▽

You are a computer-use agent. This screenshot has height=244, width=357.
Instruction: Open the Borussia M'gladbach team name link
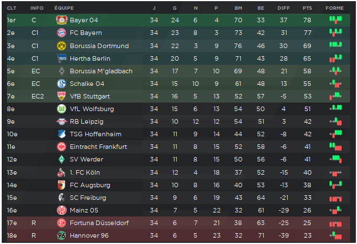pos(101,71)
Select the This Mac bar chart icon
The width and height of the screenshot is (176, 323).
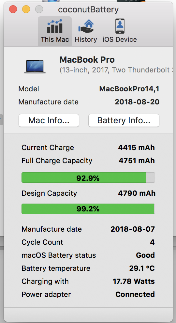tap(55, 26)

△

Exercise aim ->
Format the lines from the one containing "Select the This Mac bar chart icon" through the end of the items, inclusive, as a numbered list. Skip blank lines and leave the pictures out.

The response ->
1. Select the This Mac bar chart icon
2. The width and height of the screenshot is (176, 323).
3. tap(55, 26)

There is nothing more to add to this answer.